» **TASK TO COMPLETE**
Give the records again in full, exactly as written.
[SOURCE DATA — start]
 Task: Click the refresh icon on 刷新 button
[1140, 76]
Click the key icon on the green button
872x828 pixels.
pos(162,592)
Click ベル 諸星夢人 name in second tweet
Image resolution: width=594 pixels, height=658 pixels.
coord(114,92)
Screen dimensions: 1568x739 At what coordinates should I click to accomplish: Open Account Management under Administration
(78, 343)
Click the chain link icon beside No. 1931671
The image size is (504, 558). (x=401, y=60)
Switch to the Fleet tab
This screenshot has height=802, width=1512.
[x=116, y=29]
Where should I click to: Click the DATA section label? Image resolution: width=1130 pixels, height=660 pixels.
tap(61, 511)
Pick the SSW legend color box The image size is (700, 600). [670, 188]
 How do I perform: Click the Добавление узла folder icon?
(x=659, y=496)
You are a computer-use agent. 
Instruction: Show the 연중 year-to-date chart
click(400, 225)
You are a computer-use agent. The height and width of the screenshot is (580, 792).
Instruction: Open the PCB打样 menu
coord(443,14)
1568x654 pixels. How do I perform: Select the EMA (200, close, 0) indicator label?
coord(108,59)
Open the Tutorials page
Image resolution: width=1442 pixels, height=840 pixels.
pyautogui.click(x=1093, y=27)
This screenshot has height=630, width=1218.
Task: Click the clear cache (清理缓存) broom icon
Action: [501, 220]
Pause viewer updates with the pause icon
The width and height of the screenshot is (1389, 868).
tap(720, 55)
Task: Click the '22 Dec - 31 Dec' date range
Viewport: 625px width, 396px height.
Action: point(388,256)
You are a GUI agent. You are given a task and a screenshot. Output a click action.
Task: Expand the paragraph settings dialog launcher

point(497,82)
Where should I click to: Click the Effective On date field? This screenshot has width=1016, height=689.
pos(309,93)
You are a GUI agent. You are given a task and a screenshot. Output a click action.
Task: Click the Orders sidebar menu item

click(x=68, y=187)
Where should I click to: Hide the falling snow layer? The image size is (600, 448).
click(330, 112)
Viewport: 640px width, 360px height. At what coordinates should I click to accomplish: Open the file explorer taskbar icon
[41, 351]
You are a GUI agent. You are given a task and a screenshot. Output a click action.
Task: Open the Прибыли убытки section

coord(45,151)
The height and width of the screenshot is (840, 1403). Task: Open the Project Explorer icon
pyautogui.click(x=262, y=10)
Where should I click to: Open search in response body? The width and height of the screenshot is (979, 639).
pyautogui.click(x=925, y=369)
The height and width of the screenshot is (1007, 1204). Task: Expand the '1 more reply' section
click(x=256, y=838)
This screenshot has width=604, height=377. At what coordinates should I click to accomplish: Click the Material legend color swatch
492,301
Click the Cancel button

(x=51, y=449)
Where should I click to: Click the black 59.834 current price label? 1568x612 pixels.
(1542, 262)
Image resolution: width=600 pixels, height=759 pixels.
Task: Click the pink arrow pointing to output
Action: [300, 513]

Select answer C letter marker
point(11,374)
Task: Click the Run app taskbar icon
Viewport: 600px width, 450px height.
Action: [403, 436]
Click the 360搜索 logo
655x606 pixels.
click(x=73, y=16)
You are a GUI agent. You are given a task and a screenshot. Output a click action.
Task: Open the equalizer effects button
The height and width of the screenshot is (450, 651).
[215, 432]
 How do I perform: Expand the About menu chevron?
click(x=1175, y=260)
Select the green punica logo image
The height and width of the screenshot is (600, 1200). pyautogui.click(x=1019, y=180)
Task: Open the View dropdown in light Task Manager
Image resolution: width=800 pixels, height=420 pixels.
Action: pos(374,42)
[SOURCE DATA — finish]
» **THE ANSWER**
 Task: Click the refresh icon on 刷新 button
[1140, 76]
Click the key icon on the green button
872x828 pixels.
pos(162,592)
Click ベル 諸星夢人 name in second tweet
Image resolution: width=594 pixels, height=658 pixels.
coord(114,92)
Screen dimensions: 1568x739 At what coordinates should I click to accomplish: Open Account Management under Administration
(78, 343)
Click the chain link icon beside No. 1931671
The image size is (504, 558). (x=401, y=60)
Switch to the Fleet tab
This screenshot has height=802, width=1512.
[x=116, y=29]
Where should I click to: Click the DATA section label? Image resolution: width=1130 pixels, height=660 pixels.
tap(61, 511)
Pick the SSW legend color box The image size is (700, 600). [670, 188]
 How do I perform: Click the Добавление узла folder icon?
(x=659, y=496)
You are a computer-use agent. 
Instruction: Show the 연중 year-to-date chart
click(400, 225)
You are a computer-use agent. The height and width of the screenshot is (580, 792).
Instruction: Open the PCB打样 menu
coord(443,14)
1568x654 pixels. How do I perform: Select the EMA (200, close, 0) indicator label?
coord(108,59)
Open the Tutorials page
Image resolution: width=1442 pixels, height=840 pixels.
pyautogui.click(x=1093, y=27)
This screenshot has height=630, width=1218.
Task: Click the clear cache (清理缓存) broom icon
Action: [501, 220]
Pause viewer updates with the pause icon
The width and height of the screenshot is (1389, 868).
tap(720, 55)
Task: Click the '22 Dec - 31 Dec' date range
Viewport: 625px width, 396px height.
Action: point(388,256)
You are a GUI agent. You are given a task and a screenshot. Output a click action.
Task: Expand the paragraph settings dialog launcher

point(497,82)
Where should I click to: Click the Effective On date field? This screenshot has width=1016, height=689.
pos(309,93)
You are a GUI agent. You are given a task and a screenshot. Output a click action.
Task: Click the Orders sidebar menu item

click(x=68, y=187)
Where should I click to: Hide the falling snow layer? The image size is (600, 448).
click(330, 112)
Viewport: 640px width, 360px height. At what coordinates should I click to accomplish: Open the file explorer taskbar icon
[41, 351]
You are a GUI agent. You are given a task and a screenshot. Output a click action.
Task: Open the Прибыли убытки section

coord(45,151)
The height and width of the screenshot is (840, 1403). Task: Open the Project Explorer icon
pyautogui.click(x=262, y=10)
Where should I click to: Open search in response body? The width and height of the screenshot is (979, 639).
pyautogui.click(x=925, y=369)
The height and width of the screenshot is (1007, 1204). Task: Expand the '1 more reply' section
click(x=256, y=838)
This screenshot has width=604, height=377. At what coordinates should I click to accomplish: Click the Material legend color swatch
492,301
Click the Cancel button

(x=51, y=449)
Where should I click to: Click the black 59.834 current price label? 1568x612 pixels.
(1542, 262)
Image resolution: width=600 pixels, height=759 pixels.
Task: Click the pink arrow pointing to output
Action: [300, 513]

Select answer C letter marker
point(11,374)
Task: Click the Run app taskbar icon
Viewport: 600px width, 450px height.
Action: [403, 436]
Click the 360搜索 logo
655x606 pixels.
click(x=73, y=16)
You are a GUI agent. You are given a task and a screenshot. Output a click action.
Task: Open the equalizer effects button
The height and width of the screenshot is (450, 651).
[215, 432]
 How do I perform: Expand the About menu chevron?
click(x=1175, y=260)
Select the green punica logo image
The height and width of the screenshot is (600, 1200). pyautogui.click(x=1019, y=180)
Task: Open the View dropdown in light Task Manager
Image resolution: width=800 pixels, height=420 pixels.
Action: pos(374,42)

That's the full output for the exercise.